6.2 Compliance Ceiling Layer: EU AI Act Standards
For enterprises operating in or planning to enter the EU market, the EU AI Act's requirements should serve as the compliance ceiling[1]. The rationale is twofold: first, the EU AI Act is currently the world's strictest AI regulation, and meeting its requirements typically means meeting other countries' requirements as well; second, just as GDPR's "Brussels Effect" spread globally, the EU AI Act is becoming the de facto global standard for AI compliance — many countries' subsequent legislation references its risk classification and compliance requirements. Specifically, enterprises should align with EU AI Act standards in the following areas: risk classification methodology, technical documentation requirements for high-risk AI systems, conformity assessment processes, and transparency obligations.
6.3 Local Adaptation Layer: Country-Specific Requirements
On top of the foundation and ceiling layers, enterprises need to make localized adaptations for special regulatory requirements in each operating market. For example: in the Chinese market, additional compliance with algorithm registration, content safety, and training data legality review requirements is needed; in various U.S. states, specific consumer notification mechanisms and bias audit requirements must be addressed[2][3]; in Taiwan, dual compliance with the AI Basic Act and the Personal Data Protection Act must be aligned[4]; in Singapore, AI Verify tools can be leveraged as compliance verification aids[9]. The key to the local adaptation layer is "incremental management" — investing additionally only in areas that the foundation and ceiling layers cannot cover, avoiding redundant construction.

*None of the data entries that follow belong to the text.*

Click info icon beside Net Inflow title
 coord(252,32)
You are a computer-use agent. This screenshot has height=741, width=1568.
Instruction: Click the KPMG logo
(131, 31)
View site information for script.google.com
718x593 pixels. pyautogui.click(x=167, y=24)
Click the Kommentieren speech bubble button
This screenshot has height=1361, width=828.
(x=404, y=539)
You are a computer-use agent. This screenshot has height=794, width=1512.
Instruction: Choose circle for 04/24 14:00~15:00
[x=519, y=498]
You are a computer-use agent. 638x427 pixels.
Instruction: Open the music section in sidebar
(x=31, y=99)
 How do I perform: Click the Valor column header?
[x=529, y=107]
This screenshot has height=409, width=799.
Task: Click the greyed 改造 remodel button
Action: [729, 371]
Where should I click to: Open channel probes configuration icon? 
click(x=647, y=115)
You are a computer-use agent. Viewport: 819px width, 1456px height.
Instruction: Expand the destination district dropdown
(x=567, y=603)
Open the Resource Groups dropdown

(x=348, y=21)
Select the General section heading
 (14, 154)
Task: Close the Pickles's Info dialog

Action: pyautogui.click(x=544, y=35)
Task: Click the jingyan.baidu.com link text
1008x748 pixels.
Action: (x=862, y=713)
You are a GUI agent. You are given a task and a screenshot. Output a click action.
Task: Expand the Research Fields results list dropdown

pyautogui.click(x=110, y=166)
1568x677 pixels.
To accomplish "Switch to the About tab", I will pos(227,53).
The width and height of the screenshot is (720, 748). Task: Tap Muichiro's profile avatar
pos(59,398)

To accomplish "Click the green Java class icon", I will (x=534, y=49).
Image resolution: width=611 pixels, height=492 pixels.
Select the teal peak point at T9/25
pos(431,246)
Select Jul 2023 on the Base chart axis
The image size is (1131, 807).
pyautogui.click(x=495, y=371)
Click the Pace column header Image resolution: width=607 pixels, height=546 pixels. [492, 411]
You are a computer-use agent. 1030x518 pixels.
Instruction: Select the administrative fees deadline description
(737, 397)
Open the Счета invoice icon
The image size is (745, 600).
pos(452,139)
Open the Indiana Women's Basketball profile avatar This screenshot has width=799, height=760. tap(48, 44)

7. Compliance Timeline Overview and Action Plan
Below is a summary of the key timeline milestones for global AI regulations in 2026, helping enterprises prioritize their compliance actions[7][8]:
| Date | Regulatory Event | Impact Scope | Enterprise Action Items |
|---|---|---|---|
| Jan 14, 2026 | Taiwan AI Basic Act promulgated and takes effect | All enterprises operating in Taiwan using AI | Launch AI system inventory, form governance working group, track subordinate legislation progress |
| Feb 2, 2026 | EU AI Act AI literacy obligations take effect | All enterprises operating in the EU | Conduct AI literacy training for AI system operators |
| 2026 Q1-Q2 | Taiwan MODA high-risk AI classification guidelines | High-risk AI deployers in the Taiwan market | Cross-reference inventory results with classification guidelines, identify compliance gaps |
| Jun 30, 2026 | Colorado AI Act takes effect | Enterprises operating in or serving Colorado residents | Complete risk management policies, consumer notification mechanisms, bias testing |
| Aug 2, 2026 | EU AI Act high-risk provisions take full effect | All enterprises providing high-risk AI systems in the EU market | Complete conformity assessment, technical documentation, risk management system, human oversight mechanisms |
| 2026 Q3-Q4 | South Korea AI Basic Act implementation rules published | Enterprises operating in the South Korean market | Track high-risk classification standards and compliance details |
| Aug 2, 2027 | EU AI Act fully in force (all provisions) | All AI systems in the EU market | Ensure full product and service line compliance |
7.1 Immediate Action (2026 Q1): Inventory, Assessment, and Awareness Building
The first step of compliance is always "knowing what you have." Led by the IT department with coordination from legal and business units, enterprises should build a comprehensive AI system registry. The inventory scope should include not only self-developed AI systems but also all third-party AI services in use — including AI features embedded in SaaS products, generative AI tools (such as ChatGPT, Claude, Copilot), and AI modules provided by suppliers. Simultaneously, conduct AI regulatory briefings for senior management to ensure the board and C-level are aware of how the global AI regulatory landscape affects the enterprise.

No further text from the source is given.